Since each of the 1000 rolls is independent, as Rel wrote at the beginning, the expected number is the number of rolls times the probability for one roll. The probability of getting r fours on n dice has a binomial distribution: Code: n = 8 ' The number of dice
r = 5 ' The number of fours
p = 1 / 6 ' The probability of rolling a four on one die
nCr = 56 ' This is n choose r. Loose told us this is n! / (r! * (n - r)!)
' And TBBQ had calculated it earlier
Pof5_4s = nCr * p^r * (1 - p)^(n - r)
The result is a probability of 0.0041676
1000 * 0.0041676 = 4.17
This is the same number that Aga posted (though he rounded it to 4) and close to the experimental values that TBBQ got.
This program compares the results of a probability experiment with the expected values. It runs a number of trials of 1000 rolls, and uses a bar chart to display the results. Cyan lines on the graph indicate calculated values.
If you run the program, you will see that some trials will have have results that are way off the calculated mean, but the average of them is usually very close to it. You will also see that even those results are predicted fairly well.
If you change the number of fours, the program will automatically change the graph window and scale. It will always get you close to where you want to be, but doesn't work perfectly. You can set AutoFit = 0 and put in your own settings to correct.

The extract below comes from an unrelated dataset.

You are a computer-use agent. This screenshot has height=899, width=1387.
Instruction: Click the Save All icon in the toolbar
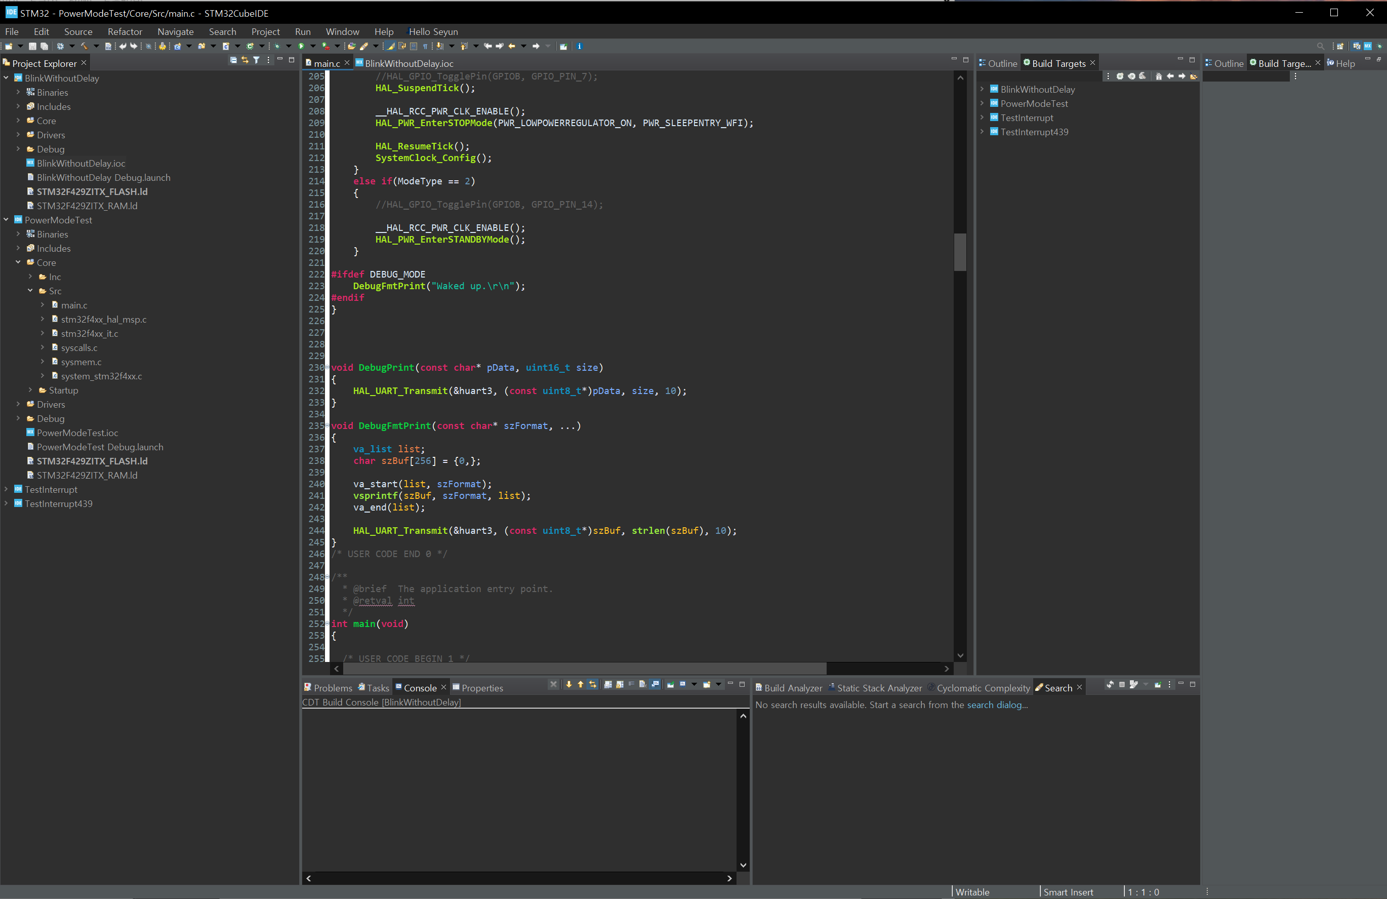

Another of my simple programs that got out of control
You might want to look at my Choose function. It is more efficient than following the formula literally, and will handle larger numbers because it doesn't multiply everything out.
Code: DECLARE SUB ScreenSetup (BShft%, HSpc%, Shift%, Range%, Zero%)
DECLARE SUB DataBox (p!, Rolls AS INTEGER)
DECLARE SUB PlotExpectedVals (BShft%, HSpc%, Max%, Min%, n%, p AS SINGLE, Trials%, Zero%)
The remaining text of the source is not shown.